Collected data entries →
--------------------------------
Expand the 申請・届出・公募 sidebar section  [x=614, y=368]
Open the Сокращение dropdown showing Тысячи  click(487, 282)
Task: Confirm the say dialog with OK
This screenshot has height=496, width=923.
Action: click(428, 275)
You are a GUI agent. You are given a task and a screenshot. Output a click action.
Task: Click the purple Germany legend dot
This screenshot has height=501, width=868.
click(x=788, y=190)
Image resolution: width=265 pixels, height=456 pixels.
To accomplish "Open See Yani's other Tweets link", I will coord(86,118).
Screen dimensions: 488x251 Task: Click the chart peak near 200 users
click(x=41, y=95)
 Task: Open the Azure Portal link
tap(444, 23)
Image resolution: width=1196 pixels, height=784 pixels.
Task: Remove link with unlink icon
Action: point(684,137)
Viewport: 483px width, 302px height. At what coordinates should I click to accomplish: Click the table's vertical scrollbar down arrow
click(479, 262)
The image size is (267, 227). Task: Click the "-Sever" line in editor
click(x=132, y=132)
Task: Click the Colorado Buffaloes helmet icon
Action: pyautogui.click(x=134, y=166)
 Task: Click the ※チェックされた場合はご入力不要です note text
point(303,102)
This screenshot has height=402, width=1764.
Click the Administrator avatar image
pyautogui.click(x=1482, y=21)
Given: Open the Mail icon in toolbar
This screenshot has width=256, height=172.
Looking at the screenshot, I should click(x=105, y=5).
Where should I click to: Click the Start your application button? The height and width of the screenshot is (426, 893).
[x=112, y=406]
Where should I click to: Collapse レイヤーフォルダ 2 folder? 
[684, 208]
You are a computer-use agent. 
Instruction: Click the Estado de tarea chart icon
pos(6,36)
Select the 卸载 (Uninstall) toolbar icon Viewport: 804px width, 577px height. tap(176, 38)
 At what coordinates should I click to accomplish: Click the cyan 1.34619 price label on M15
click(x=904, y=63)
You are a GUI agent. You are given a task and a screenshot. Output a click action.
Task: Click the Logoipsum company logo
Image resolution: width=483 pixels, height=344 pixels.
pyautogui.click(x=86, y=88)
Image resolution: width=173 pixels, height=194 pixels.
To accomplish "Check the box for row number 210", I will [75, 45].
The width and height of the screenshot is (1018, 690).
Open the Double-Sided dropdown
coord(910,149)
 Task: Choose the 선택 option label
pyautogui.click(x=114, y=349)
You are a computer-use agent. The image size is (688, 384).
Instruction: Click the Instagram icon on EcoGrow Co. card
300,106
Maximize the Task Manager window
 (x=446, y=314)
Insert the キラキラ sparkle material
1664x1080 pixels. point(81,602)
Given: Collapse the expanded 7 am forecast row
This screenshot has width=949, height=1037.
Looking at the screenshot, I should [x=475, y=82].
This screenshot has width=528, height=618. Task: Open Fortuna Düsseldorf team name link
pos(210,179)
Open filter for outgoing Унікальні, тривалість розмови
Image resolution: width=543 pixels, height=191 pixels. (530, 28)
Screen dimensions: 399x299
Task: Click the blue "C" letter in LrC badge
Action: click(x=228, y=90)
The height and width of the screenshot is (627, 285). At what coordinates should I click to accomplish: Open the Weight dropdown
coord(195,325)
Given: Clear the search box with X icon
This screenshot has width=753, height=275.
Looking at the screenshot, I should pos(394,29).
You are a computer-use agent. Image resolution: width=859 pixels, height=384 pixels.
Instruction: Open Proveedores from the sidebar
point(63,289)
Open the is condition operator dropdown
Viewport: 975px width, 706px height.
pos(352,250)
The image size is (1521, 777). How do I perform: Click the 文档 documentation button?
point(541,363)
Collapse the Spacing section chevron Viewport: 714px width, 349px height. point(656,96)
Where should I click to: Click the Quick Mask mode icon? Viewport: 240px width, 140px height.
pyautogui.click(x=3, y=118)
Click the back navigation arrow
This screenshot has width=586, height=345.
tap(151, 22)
--------------------------------
Prompt → Copy out the range of lines above starting at the line with "Where should I click to: Collapse" and ending at the line with "Given: Collapse the", exactly and including both.

Result →
Where should I click to: Collapse レイヤーフォルダ 2 folder? 
[684, 208]
You are a computer-use agent. 
Instruction: Click the Estado de tarea chart icon
pos(6,36)
Select the 卸载 (Uninstall) toolbar icon Viewport: 804px width, 577px height. tap(176, 38)
 At what coordinates should I click to accomplish: Click the cyan 1.34619 price label on M15
click(x=904, y=63)
You are a GUI agent. You are given a task and a screenshot. Output a click action.
Task: Click the Logoipsum company logo
Image resolution: width=483 pixels, height=344 pixels.
pyautogui.click(x=86, y=88)
Image resolution: width=173 pixels, height=194 pixels.
To accomplish "Check the box for row number 210", I will [75, 45].
The width and height of the screenshot is (1018, 690).
Open the Double-Sided dropdown
coord(910,149)
 Task: Choose the 선택 option label
pyautogui.click(x=114, y=349)
You are a computer-use agent. The image size is (688, 384).
Instruction: Click the Instagram icon on EcoGrow Co. card
300,106
Maximize the Task Manager window
 (x=446, y=314)
Insert the キラキラ sparkle material
1664x1080 pixels. point(81,602)
Given: Collapse the expanded 7 am forecast row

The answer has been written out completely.